TOUT est lourd. Utilisation excessive de la voix off de la jeune actrice qui en fait des tonnes dans un registre éculé type « je suis une petite fille naïve vivant dans un bidonville,  j’occulte la tristesse du monde, je suis trop mignonne, regarde ma petite grimace en même temps que je m’adresse à toi comme un gogol ». Une voix off omniprésente qui traduit par ailleurs l’incapacité totale du réalisateur de raconter des choses par la simple force des images : il faut tout expliquer, tout souligner desfois que le spectateur serait aussi évolué qu’un enfant de 6 ans. Mais souligner avec les mots ne suffit pas, tant qu’à faire autant sortir les violons. Grâce à une bande-originale grandiloquente, Benh Zeitlin nous laisse anticiper à des kilomètres chaque possible moment d’émotion. Aucune subtilité . Et ne parlons même pas de la métaphore des monstres qu’on nous ressert je ne sais combien de fois…

A n’en pas douter, la formule marche sur beaucoup de monde. Mais on est tout à fait en droit d’être coupé de toute émotion, avec la sensation de constamment voir les énormes ficelles d’un véritable tâcheron, très sûr de ses effets, recyclant avec frénésie tous les ingrédients qu’il aurait pu trouver dans un manuel « Faire un drame fauché mais efficace pour faire chialer mémé en 10 leçons »  . Ainsi, par exemple, tout le film durant le père répète à sa petite fille qu’il ne faut pas pleurer. Et ,forcément, à un moment il se met lui-même à pleurer en chouinant : « Mais il ne faut pas pleurer, hein ». AU SECOURS !

Le temps paraît très long, on a l’impression de se prendre en pleine face un curieux mélange de publicité Unicef mixée à une campagne promotionnelle surfaite pour je ne sais quelle marque désireuse de se donner bonne conscience en se la jouant écolo et ouverte sur le monde. L’impression d’avoir vu ça 1000 fois, aucune personnalité : tout pue le réchauffé. On en ressort avec la sensation d’être plus bête qu’en y étant entré. C’est régressif et vain. A oublier d’urgence.

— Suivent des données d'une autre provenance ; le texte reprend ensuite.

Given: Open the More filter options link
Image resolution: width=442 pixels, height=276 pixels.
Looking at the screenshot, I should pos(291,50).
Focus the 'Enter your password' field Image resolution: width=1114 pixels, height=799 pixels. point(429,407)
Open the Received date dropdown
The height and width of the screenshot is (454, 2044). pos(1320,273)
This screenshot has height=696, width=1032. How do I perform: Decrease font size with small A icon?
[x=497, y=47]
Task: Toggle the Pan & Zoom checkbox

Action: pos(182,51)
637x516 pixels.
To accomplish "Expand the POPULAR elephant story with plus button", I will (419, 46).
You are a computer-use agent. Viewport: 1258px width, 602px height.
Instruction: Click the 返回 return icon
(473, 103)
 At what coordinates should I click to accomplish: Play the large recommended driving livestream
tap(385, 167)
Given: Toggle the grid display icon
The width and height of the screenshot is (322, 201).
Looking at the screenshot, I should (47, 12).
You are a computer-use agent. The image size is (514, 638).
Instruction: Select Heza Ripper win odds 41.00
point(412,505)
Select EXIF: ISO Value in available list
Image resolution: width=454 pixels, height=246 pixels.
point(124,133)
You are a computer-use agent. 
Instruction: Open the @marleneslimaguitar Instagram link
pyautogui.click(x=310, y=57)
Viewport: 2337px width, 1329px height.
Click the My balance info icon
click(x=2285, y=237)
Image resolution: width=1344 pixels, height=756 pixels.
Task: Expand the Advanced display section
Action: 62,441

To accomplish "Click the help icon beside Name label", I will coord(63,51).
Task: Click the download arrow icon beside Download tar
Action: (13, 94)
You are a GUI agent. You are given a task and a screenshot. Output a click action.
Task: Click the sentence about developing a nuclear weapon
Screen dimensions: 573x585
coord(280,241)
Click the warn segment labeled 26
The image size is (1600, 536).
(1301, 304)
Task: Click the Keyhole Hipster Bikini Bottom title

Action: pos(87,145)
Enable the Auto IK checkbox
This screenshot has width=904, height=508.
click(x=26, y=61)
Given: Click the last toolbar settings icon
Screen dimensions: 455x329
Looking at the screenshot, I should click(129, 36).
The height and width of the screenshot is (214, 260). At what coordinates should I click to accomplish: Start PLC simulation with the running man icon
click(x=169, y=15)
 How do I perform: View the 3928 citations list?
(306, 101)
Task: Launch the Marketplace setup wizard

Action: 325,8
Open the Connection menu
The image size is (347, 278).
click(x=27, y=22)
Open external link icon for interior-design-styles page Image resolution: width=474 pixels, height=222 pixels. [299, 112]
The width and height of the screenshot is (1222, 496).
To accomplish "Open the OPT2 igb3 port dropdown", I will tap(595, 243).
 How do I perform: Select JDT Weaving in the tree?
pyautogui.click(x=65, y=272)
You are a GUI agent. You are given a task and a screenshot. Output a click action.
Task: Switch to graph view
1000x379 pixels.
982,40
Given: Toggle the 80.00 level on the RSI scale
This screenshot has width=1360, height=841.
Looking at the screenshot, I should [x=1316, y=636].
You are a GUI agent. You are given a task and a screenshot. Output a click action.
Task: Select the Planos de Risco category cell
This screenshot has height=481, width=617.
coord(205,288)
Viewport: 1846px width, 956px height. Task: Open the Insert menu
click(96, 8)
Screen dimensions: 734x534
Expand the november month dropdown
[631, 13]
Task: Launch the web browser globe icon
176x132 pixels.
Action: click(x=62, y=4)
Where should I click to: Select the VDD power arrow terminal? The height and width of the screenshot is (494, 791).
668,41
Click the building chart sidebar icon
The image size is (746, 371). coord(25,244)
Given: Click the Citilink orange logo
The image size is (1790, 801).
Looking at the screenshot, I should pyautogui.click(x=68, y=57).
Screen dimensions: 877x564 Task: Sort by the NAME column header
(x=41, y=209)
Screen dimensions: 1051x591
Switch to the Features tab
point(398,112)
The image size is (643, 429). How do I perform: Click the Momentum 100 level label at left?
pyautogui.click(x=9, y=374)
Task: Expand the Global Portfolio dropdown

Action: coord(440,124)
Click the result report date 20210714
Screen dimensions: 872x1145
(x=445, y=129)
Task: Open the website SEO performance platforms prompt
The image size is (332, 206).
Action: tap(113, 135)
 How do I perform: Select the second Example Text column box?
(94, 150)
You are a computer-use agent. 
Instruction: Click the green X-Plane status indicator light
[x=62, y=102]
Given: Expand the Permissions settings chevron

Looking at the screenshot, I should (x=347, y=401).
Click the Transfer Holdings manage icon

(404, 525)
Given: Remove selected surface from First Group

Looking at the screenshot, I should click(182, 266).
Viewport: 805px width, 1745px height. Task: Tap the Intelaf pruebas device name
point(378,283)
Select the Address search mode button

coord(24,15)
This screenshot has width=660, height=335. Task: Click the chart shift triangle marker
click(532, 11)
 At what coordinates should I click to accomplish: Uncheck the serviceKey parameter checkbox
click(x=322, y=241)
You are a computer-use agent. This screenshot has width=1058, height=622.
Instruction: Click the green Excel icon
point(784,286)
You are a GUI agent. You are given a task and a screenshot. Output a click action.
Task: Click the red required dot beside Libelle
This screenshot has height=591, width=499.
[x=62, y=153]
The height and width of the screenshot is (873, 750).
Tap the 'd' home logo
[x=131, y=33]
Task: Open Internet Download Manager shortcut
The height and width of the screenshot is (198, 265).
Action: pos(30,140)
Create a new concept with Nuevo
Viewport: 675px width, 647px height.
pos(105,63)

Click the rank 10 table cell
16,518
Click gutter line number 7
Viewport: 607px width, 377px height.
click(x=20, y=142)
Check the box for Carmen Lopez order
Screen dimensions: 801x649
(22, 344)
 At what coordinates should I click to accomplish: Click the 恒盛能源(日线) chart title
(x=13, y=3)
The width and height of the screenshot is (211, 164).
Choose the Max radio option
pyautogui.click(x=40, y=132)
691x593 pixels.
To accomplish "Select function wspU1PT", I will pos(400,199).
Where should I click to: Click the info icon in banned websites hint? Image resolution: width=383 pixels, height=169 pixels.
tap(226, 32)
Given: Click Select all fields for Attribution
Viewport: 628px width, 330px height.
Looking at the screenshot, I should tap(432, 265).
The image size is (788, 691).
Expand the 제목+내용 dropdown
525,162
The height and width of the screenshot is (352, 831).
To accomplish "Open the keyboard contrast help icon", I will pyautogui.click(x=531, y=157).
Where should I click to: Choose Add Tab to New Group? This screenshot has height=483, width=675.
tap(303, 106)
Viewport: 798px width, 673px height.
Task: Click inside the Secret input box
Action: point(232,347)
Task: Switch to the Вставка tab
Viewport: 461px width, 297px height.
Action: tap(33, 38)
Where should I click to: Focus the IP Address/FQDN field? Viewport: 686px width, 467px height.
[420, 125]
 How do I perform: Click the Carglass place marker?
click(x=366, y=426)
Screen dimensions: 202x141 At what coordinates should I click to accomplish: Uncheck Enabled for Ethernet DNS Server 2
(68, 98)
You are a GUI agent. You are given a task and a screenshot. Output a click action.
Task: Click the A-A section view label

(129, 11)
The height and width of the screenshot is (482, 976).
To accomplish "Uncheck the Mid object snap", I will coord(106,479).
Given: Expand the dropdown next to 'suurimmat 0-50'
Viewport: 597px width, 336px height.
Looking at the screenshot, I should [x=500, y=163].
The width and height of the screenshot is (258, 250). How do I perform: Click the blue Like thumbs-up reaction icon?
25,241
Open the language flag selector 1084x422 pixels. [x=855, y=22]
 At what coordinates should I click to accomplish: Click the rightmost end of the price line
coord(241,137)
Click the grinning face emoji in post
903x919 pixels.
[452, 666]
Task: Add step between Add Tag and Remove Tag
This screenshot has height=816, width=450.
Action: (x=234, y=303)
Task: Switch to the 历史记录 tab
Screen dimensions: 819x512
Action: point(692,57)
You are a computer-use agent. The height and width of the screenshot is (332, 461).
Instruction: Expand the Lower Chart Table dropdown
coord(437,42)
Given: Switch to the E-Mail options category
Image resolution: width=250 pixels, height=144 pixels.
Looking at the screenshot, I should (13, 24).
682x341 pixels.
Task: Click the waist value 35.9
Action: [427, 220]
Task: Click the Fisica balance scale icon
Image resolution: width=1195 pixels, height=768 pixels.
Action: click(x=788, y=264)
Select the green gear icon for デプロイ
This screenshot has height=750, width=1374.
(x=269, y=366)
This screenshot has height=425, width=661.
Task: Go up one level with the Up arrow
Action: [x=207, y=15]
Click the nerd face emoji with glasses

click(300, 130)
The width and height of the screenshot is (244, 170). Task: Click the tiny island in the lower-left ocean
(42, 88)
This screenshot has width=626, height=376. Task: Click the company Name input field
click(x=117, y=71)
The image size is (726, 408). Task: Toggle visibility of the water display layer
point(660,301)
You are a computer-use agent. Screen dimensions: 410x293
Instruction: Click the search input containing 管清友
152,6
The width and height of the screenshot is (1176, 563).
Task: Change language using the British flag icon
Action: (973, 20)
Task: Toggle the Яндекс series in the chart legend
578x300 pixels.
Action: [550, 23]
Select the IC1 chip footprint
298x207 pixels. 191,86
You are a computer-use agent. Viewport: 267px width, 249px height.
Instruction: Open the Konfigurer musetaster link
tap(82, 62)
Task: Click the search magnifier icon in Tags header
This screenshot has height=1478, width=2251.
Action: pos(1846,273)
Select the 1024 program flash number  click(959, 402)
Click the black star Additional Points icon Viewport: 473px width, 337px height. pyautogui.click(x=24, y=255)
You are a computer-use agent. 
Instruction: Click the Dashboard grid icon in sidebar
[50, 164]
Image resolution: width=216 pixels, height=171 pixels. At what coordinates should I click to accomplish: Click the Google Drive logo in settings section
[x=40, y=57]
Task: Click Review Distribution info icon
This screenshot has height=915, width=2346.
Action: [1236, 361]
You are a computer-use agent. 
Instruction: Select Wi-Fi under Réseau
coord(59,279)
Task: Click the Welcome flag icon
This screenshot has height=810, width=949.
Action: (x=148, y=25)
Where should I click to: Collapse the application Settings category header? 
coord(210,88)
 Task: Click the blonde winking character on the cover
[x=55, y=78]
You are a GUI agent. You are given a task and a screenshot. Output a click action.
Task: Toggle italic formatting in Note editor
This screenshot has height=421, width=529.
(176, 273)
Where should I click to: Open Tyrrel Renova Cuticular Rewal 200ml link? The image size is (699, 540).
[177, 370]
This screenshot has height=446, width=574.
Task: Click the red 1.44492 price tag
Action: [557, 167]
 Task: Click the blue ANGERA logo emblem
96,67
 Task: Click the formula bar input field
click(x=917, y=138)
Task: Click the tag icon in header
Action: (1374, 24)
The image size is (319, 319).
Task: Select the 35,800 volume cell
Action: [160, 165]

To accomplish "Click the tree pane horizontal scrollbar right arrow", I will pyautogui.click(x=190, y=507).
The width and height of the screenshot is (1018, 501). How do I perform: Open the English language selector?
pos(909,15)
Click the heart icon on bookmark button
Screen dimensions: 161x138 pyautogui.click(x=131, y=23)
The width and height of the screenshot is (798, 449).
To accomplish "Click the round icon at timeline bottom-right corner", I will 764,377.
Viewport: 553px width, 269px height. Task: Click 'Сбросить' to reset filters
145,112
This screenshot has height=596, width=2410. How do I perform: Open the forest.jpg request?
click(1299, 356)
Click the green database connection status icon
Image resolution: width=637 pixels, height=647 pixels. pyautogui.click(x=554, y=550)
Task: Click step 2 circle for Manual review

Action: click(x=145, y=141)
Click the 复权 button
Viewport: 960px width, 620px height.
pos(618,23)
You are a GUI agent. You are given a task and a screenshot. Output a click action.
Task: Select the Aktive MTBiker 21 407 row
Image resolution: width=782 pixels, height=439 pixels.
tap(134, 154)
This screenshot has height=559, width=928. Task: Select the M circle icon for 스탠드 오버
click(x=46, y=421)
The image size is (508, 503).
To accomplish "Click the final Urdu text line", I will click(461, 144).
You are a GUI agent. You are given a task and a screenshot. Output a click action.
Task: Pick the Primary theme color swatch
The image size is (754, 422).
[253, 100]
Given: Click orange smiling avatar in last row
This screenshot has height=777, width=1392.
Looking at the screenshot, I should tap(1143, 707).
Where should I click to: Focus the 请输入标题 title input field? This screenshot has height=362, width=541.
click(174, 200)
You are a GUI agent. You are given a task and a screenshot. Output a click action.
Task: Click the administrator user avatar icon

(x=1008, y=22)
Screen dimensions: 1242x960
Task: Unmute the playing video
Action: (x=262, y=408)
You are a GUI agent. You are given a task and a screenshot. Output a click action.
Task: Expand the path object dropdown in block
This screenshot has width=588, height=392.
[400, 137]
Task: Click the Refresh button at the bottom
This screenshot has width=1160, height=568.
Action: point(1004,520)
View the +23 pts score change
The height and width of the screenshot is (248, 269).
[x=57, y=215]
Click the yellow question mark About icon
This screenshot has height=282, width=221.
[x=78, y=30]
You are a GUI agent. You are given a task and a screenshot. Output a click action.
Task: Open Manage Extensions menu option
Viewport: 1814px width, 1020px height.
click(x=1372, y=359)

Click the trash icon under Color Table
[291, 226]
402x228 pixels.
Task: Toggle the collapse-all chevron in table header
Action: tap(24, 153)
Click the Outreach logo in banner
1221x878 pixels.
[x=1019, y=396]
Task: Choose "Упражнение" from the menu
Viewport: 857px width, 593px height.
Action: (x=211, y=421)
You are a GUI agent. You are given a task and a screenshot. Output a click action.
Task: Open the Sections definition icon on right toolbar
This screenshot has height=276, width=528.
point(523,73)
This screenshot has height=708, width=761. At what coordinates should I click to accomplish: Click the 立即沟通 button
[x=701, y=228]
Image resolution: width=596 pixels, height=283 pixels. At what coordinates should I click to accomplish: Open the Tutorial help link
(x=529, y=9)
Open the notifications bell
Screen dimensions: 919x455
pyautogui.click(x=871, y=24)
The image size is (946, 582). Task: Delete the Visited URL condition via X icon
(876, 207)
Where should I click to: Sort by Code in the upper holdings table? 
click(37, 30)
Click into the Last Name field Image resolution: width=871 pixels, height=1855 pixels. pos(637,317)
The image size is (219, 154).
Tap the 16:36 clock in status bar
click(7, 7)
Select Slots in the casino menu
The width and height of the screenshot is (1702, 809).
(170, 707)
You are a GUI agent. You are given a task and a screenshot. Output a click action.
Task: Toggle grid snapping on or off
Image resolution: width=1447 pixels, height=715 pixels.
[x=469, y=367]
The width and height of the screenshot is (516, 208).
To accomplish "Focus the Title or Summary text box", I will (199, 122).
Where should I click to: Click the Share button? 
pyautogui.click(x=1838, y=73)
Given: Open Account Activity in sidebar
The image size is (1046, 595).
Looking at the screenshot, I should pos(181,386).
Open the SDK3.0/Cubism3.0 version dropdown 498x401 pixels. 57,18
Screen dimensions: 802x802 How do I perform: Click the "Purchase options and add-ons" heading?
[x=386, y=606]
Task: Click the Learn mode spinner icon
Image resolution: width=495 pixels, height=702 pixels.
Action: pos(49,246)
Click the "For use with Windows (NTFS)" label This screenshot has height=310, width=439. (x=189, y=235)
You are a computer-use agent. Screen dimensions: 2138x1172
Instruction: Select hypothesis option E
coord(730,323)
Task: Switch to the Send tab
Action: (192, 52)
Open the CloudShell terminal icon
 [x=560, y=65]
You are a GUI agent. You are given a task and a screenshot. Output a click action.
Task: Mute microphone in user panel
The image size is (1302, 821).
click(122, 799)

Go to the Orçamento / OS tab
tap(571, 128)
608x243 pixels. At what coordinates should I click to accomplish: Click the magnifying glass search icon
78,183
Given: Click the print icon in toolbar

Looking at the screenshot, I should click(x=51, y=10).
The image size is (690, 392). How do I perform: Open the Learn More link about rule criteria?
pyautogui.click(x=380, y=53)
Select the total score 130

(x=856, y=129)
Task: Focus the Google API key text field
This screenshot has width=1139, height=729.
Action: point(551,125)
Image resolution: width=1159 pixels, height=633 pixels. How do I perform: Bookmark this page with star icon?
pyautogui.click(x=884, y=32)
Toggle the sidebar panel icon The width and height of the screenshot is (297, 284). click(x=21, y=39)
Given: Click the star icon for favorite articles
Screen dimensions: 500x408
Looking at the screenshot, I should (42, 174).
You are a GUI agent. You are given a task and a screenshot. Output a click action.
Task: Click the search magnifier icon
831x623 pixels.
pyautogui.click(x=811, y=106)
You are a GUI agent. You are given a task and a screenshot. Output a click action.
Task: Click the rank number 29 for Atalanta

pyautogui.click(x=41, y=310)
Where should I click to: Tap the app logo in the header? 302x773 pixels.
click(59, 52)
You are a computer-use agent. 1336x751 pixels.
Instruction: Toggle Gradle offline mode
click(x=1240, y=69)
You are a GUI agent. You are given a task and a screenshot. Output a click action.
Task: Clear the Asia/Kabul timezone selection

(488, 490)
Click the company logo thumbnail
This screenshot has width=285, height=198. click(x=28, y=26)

Ca tombe bien : la déception passée, la colère digérée, on réalise que le film s’efface déjà. Comme toute « œuvre » formatée à la criante et suffisante médiocrité.

Film sorti le 12 décembre 2012

2 Comments »

  1. FredMJG 2 janvier 2013 at 23 h 52 min - Reply

    Bien, je ne vais pas te dire merci car ça n’est jamais agréable de se dire qu’on s’est emmerdé gravissime sur un film et qu’on a perdu deux heures et quelque de sa vie, mais enfin j’ai cru comprendre que nous avions vu toi et moi sensiblement le même film, ce dont je finissais par douter au vu des clameurs ambiantes. Quoique je n’ai pas de cœur quand on y réfléchit bien ^^

    • Gaspard Granaud 7 janvier 2013 at 22 h 50 min - Reply

      Quand je vois que des petits films courageux galèrent à avoir un papier et que ce genre de connerie se fait encenser partout, ça me désespère. La critique française a vraiment parfois de grands moments d’absence…Enfin bon, c’est un mauvais de cinéma, il y en a eu peu en 2012, on oublie.